My favorite thing to create for the winter pantry is salsa. The cool thing about salsa is that you just never know how it’s going to turn out. Each year is a mystery! Even though I roughly stick to the same recipe, some growing seasons the tomatoes are extra sweet or the chillies are extra hot! Making salsa in September is perfect for clearing up the garden harvest. I gather the last of all of my tomatoes, ripe or not, the multi-colored peppers and chillies, as well as onion and garlic bulbs. I start my salsa recipe by making 2 blenders full of pureed tomatoes. I put the tomato puree my stock pot and on to the the stove to heat up.

salsa harvest

salsa ingredients from the garden

After the tomato puree starts to simmer in the stock pot, I chop the rest of the vegetables into small chunks. I mince the garlic through a press before adding it in.

salsa chop

chop, chop, chop ….

After all the chopped vegetables are added to the simmering tomato puree, I add spices, a dash of vinegar and salt.  Fresh cilantro, ground corinander, smoked paprika, paprika, garlic powder, oregano, parsley and celery salt came together to make this batch awesome! This particular amount rendered 12 pints of spicy salsa which were processed in a pressure cooker. This will last the 2 of us a year, even with our frequent social gatherings.

canned salsa

Home-grown salsa put up for the year

It never fails … every year I have some deformed carrots, minuscule beet roots, cracked onions that won’t survive dry storage and other vegetable anomalities. Just because these veggies look different, doesn’t mean that they can’t be productive. I gather all my oddities at the end of season and brew them into amazing vegetable stocks.

garden scraps

Less than perfect vegetables become perfect vegetable items

stock potAfter a good scrub and trim, I add all the odd vegetables into my stock pot with 12-14 quarts of water. Carrot, onion, beet, peppers, and parsnip roots are mixed with 10 black pepper corns, a handful of garlic cloves, and left to stew for an hour or two. The broth will become rich with colour and flavor. Sometimes I add salt at the end of cooking, before processing in the pressure cooker, but other times I leave it plain.  I strain the vegetable mixture through a colander before filling sterilized jars and processing them to manufacturers directions.


a bundle of beans

My second set of bush beans are just starting to yield. I planted these bushes on July 15 and was able to harvest them on September 15. Laryssa and I processed this snap variety into garlic-spicy-pickled-beans for her 2014 wedding cocktails ♥

pickled beans

pickled beans, veg broth, grape jelly … mummm muffins.
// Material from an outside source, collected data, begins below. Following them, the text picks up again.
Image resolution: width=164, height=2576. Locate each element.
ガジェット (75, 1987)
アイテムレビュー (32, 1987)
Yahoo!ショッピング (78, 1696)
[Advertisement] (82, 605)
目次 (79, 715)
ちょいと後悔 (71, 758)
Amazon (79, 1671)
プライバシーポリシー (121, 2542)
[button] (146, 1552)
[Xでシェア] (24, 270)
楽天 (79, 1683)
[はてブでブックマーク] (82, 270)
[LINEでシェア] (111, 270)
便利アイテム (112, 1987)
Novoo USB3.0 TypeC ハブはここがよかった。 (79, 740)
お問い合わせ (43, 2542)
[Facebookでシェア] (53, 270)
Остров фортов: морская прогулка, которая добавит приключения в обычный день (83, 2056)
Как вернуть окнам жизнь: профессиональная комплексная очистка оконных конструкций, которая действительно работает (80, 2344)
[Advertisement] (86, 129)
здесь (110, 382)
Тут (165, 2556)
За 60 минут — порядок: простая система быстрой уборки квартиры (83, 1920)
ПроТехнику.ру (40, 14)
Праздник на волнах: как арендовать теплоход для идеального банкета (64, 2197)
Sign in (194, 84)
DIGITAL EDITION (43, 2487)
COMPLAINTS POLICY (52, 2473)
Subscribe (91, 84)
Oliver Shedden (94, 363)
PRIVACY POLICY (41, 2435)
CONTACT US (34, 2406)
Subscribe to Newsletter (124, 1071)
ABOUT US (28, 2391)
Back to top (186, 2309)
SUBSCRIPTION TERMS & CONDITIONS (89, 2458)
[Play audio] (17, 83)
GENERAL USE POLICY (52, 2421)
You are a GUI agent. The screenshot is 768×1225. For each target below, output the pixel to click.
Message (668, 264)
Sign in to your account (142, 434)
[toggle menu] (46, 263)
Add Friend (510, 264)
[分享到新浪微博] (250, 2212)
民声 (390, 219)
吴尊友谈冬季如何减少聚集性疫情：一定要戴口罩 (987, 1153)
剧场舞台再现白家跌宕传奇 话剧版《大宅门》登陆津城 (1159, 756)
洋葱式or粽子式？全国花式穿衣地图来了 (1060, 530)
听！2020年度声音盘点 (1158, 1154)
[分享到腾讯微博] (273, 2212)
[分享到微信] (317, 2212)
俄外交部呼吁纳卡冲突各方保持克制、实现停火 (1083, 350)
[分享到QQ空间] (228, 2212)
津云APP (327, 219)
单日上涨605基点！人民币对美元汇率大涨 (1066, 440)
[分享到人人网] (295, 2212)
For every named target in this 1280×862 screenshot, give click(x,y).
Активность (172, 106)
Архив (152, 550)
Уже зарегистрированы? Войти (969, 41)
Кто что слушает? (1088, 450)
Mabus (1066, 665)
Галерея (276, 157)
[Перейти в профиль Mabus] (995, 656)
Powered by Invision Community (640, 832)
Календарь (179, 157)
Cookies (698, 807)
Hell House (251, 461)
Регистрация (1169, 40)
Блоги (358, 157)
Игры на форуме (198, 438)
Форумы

Our extra carrots were grated in the food processor and made into carrot-apple muffins. I baked 5 dozen muffins that morning, which translated into 60 individuals … wrapped, frozen and ready for work day lunches.

carrot grated

grated carrot harvest

veg broth, carrot muffins

carrot-apple harvest muffins

Lastly, (but not leastly), I was given a couple of flats of yellow plums, that a friend had picked locally. I also had several bowls of yellow cherry tomatoes from our own garden. What was I going to do with those items?? Humm? That evening I was planing to make some curried-coconut chicken and rice for dinner.  A mango chutney would go great with that menu. What if I could make a sweet-aromatic-chutney out of yellow plums and cherry tomatoes? … so that’s what I did!! It turned out amazingly well and is a super compliment to any spicy Indian-inspired meal. Check out “Company’s Coming” online recipes to get the ingredient proportions correct and then create your own surprising preserves.